Homi Jehangir Bhabha – Birth Centenary
The father of the Indian nuclear programme celebrates his birth centenary today – October 30.
He laid the foundation of India’s huge atomic energy establishment almost singlehandedly, nurturing and expanding it with his dynamic vision. Thanks in no small measure to Homi J. Bhabha’s dream, India’s atomic energy programme has acquired global stature today, capable of designing and testing nuclear weapons and aspiring to meet its growing demands for nuclear energy.
Born to Jehangir Hormusji Bhabha and Meherbai on Oct 30, 1909, in Bombay (now Mumbai), the young Bhabha led a sheltered and emotionally secure childhood. The very first glimmerings of a keen and inquisitive mind became apparent when a specialist told his very worried parents why he slept little — a hyperactive brain that kept him awake at nights.
Excellent family ties with the Tatas and their association with national leaders such as Mahatma Gandhi, Vallabhbhai Patel and Jawaharlal Nehru and also with the British imbued the sensitive boy with a sense of nationalism and perspective.
In 1924, Homi Bhabha passed the Senior Cambridge exam at the age of 15. But by then he had grasped the complexities of Einstein’s Theory of Relativity as well as the intricacies of classical painting.
His arrival in Cambridge, a fount of nuclear physics, three years later in 1927, permitted his native genius to bloom for the next 12 years, where he obtained his PhD in physics with specialisation in cosmic rays, in 1934. He was just 25 then.
Bhabha met many of the greatest physicists of the time, namely Niels Bohr, James Franck, and Enrico Fermi, who played key roles in the Anglo-American atomic weapon programmes.
In March 1944, even before the world acquired a nodding acquaintance with the mighty potential of nuclear energy, Bhabha, then a professor, wrote to Sir Dorab J. Tata, who headed the Tata Trust, proposing an institute for nuclear physics in India.
“When nuclear energy has been successfully applied to power production in, say, a couple of decades from now,” Bhabha wrote with remarkable prescience, “India will not have to look abroad for its experts but will find them ready at hand.”
Thus the Tata Institute of Fundamental Research (TIFR) came into being on Dec 19, 1945, just four months after Hiroshima and three years before Indian independence.
Bhabha served as its first director, which placed him at the commanding heights of the country’s nuclear future, until his premature death in a plane crash in the Swiss Alps on Jan 24, 1966.

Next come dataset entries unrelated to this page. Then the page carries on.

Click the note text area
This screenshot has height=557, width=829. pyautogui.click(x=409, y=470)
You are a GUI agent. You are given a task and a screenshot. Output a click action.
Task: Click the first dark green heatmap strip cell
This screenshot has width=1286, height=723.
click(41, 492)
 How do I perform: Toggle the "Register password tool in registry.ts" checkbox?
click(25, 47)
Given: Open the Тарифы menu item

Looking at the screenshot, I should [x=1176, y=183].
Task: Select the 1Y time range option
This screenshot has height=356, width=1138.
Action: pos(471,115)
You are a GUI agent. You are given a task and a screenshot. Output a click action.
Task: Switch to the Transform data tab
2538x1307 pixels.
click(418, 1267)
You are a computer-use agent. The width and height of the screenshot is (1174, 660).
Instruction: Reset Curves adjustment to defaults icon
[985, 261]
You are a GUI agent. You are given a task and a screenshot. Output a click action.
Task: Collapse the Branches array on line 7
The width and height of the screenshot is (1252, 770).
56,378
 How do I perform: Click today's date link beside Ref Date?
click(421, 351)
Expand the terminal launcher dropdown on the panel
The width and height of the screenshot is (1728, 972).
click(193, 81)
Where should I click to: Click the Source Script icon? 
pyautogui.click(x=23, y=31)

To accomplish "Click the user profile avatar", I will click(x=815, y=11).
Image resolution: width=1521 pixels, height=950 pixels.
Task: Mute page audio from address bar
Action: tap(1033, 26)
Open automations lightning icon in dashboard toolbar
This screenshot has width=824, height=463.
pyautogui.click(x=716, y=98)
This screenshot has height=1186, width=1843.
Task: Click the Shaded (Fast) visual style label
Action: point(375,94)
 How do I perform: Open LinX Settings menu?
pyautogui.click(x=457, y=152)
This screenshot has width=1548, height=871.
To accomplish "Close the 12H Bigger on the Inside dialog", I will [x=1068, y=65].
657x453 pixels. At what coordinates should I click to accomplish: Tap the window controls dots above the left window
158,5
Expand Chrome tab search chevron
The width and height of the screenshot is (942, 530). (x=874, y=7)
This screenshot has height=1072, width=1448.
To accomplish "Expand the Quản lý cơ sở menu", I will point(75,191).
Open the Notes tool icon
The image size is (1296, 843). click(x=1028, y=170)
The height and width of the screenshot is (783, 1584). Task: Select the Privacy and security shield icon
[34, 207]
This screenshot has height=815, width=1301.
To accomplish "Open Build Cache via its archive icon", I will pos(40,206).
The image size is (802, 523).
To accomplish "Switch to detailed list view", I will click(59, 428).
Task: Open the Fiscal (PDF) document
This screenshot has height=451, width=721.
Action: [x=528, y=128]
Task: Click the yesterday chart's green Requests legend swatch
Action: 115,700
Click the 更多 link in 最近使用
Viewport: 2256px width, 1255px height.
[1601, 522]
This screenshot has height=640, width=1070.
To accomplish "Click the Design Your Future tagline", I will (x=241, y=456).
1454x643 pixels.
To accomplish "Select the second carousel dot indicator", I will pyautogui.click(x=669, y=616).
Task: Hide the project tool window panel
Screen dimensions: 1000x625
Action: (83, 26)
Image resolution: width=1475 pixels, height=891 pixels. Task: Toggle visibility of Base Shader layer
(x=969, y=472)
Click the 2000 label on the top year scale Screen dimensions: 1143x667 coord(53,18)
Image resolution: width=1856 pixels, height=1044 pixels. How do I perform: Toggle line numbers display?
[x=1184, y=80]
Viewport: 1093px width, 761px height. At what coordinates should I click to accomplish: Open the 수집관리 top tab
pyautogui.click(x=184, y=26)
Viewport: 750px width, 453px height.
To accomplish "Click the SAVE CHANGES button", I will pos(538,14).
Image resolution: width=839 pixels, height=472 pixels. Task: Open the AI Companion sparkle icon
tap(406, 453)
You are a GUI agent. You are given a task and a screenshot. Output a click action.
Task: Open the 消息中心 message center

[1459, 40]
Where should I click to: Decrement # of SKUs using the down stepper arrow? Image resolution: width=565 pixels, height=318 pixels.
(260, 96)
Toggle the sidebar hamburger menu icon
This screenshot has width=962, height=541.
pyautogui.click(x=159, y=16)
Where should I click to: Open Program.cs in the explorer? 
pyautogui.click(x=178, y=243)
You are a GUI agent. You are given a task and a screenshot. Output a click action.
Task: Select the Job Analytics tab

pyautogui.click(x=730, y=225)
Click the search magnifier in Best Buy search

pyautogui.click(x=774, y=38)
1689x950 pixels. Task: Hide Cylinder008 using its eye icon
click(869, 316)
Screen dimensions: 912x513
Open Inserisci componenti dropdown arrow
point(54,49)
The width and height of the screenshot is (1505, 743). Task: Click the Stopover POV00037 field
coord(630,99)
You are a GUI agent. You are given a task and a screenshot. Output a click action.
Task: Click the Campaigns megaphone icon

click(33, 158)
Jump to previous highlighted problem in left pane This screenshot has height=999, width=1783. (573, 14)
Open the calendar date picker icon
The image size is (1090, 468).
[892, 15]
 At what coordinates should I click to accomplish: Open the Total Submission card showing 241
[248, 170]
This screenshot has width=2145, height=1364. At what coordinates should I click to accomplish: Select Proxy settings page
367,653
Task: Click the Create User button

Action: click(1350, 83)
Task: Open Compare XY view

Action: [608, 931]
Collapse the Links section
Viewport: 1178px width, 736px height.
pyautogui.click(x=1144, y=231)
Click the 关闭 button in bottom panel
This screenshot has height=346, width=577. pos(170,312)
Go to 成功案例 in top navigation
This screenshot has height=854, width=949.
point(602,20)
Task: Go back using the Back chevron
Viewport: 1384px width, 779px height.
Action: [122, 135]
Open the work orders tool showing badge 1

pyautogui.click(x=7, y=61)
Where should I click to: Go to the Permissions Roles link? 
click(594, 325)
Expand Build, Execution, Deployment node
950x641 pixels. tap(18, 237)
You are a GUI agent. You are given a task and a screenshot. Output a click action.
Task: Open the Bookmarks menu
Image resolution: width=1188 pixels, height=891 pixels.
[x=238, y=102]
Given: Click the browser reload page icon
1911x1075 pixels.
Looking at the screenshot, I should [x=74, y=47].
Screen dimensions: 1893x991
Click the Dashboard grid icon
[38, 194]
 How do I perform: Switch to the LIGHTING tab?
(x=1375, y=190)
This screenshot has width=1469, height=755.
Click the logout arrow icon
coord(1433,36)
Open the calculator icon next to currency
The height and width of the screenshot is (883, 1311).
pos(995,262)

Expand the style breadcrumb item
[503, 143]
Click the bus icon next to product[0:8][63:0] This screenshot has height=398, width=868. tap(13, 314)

Bhabha was very particular about maintaining excellence. Addressing the then National Institute of Sciences, Bhabha said: “This is a field in which a large number of mediocre or second rate workers cannot make up for a few outstanding ones, and the few outstanding ones always take at least 10-15 years to grow.”
As the new nation’s prime minister, Nehru entrusted Bhabha with complete authority over all nuclear-related affairs and programmes. Both of them shared a close rapport. In April 1948 at Bhabha’s bidding, Nehru agreed to legislate the Atomic Energy Act in the Constituent Assembly, creating the Indian Atomic Energy Commission (IAEC).
On Jan 3, 1954, the IAEC decided to set up a new facility, the Atomic Energy Establishment, Trombay (AEET). In August the same year, the Department of Atomic Energy (DAE) came into being with Bhabha as its secretary. Till date, it remains answerable only to the prime minister. Prime minister Indira Gandhi renamed AEET the Bhabha Atomic Research Centre (BARC).